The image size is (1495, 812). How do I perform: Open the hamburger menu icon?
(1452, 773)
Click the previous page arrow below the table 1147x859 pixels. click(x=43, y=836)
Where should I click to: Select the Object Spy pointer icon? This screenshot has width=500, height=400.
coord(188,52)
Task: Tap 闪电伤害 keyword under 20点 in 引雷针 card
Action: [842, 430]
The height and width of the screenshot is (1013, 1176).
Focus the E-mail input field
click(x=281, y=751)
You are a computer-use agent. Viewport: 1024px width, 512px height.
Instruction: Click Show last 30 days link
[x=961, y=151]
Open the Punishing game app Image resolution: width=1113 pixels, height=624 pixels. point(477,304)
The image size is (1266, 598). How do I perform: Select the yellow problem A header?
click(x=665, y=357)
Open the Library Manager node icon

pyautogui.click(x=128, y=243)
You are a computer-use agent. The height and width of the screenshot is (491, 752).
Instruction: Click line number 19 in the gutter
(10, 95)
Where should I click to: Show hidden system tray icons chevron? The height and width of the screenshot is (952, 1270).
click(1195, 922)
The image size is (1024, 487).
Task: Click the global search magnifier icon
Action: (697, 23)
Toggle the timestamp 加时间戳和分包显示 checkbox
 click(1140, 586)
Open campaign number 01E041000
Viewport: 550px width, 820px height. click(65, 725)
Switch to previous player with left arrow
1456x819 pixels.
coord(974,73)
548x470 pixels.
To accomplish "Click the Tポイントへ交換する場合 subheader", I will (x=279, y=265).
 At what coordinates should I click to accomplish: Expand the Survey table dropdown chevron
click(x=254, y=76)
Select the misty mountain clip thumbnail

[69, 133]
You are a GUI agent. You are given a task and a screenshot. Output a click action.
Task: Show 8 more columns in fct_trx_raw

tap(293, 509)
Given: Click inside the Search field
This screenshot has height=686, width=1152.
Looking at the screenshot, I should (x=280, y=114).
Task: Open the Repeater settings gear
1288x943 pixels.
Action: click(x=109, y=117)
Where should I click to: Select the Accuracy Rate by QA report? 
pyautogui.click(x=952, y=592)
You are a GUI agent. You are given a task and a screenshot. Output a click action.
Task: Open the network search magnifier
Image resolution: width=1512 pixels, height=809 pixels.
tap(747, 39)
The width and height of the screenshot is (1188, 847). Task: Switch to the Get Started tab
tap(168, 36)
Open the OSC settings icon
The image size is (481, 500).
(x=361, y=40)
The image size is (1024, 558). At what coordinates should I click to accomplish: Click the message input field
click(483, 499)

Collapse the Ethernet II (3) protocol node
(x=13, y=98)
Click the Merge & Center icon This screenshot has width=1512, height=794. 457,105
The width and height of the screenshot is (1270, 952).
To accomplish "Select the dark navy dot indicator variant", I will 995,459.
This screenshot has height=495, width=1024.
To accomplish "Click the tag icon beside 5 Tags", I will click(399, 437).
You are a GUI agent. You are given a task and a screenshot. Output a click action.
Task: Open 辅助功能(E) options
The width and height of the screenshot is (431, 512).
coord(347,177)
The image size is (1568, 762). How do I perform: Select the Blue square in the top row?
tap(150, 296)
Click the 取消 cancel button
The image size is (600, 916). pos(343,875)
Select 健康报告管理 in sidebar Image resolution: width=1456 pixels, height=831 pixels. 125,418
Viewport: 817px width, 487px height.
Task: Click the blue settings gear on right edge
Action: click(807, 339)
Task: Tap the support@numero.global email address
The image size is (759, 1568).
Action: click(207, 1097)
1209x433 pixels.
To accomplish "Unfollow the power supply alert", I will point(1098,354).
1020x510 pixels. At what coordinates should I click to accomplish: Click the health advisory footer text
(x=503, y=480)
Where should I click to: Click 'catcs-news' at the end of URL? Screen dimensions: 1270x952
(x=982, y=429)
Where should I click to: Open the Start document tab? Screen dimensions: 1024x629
----
**EXERCISE OBJECTIVE**
Copy out, word for word, every line of the entries from the one containing "1020x510 pixels. At" through the final line of the entries, with both ends included.

**SOLUTION**
1020x510 pixels. At what coordinates should I click to accomplish: Click the health advisory footer text
(x=503, y=480)
Where should I click to: Click 'catcs-news' at the end of URL? Screen dimensions: 1270x952
(x=982, y=429)
Where should I click to: Open the Start document tab? Screen dimensions: 1024x629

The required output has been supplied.